Große Reiche sind darunter, wie die Sowjetunion und das Reich der Osmanen, winzige Splitter wie Tanger und Batum; altehrwürdige, die schließlich zu Grabe getragen werden, wie Österreich-Ungarn, und Eintagsfliegen wie die Republik Hatay; historische Landschaften, die für kurze Zeit ins Licht der Eigenständigkeit treten wie Ingermanland oder die Inseln unter dem Winde, und kurzlebige Kunstgebilde wie das Kaiserreich Mexiko oder das Kaiserreich Mandschukuo (überhaupt pflegen Kaiserreiche die unsichersten Konstruktionen zu sein); wohlbekannte wie die Tschechoslowakei und solche, von denen Sie höchstwahrscheinlich noch nie etwas gehört haben, wie Occussi Ambeno oder Elobey, Annobón und Corisco; vernichtete Staaten, befreite Kolonien, Besatzungsgebiete, abtrünnige Provinzen, Schwindelprojekte, heikle Zwischenzonen und Kompromissbildungen jeder Art.

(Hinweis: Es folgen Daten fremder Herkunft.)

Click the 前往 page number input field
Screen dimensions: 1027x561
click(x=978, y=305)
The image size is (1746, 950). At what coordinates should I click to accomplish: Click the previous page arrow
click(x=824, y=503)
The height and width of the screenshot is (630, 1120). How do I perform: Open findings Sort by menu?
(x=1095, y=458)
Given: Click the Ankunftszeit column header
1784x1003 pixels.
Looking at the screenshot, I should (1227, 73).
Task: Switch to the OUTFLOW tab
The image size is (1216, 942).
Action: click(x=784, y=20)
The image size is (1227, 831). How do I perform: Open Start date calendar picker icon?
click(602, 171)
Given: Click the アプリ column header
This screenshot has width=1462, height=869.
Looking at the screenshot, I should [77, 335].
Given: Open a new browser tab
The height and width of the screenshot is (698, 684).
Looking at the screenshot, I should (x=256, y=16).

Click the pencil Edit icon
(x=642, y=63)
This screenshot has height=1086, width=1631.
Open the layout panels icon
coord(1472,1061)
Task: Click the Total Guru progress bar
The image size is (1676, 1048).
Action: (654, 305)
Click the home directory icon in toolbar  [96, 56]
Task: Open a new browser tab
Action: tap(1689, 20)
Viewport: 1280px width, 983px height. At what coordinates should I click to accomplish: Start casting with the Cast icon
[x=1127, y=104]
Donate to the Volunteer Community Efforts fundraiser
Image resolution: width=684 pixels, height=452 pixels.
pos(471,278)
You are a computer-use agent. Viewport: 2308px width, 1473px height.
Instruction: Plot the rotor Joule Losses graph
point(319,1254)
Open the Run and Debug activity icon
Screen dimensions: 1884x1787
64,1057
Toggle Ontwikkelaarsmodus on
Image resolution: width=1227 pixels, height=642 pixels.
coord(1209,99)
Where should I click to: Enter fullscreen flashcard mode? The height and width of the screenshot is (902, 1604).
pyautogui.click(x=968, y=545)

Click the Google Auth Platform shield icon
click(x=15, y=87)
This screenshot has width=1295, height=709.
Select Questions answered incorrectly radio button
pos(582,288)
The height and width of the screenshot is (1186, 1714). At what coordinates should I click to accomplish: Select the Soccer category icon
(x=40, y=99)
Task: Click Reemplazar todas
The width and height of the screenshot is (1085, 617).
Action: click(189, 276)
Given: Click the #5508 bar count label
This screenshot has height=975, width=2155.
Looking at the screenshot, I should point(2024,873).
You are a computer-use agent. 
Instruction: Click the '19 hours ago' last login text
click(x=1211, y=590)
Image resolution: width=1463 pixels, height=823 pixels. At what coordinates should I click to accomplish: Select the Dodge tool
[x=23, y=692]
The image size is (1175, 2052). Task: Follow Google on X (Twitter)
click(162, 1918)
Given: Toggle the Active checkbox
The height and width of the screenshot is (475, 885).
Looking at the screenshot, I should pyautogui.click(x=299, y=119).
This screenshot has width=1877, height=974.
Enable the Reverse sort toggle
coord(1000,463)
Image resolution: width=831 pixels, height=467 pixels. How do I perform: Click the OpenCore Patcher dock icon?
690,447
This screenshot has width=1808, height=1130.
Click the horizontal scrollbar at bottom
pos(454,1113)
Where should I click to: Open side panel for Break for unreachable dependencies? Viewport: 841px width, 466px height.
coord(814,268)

Eines aber haben alle diese Länder gemeinsam: Sie beglaubigen sich durch ihre Briefmarken. Ihre Armeen zerstoben, ihre Politiker versauerten im Exil, für eine eigene Architektur haben oftmals Zeit und Mittel nicht gelangt. Immer aber haben sie, und wenn sie nur drei Tage währten und drei ratlose Funktionäre zu ihrer Verfügung hatten, den Weg an einen Druckstock gefunden, der ihnen die kleinen gezähnten Zettel auswarf.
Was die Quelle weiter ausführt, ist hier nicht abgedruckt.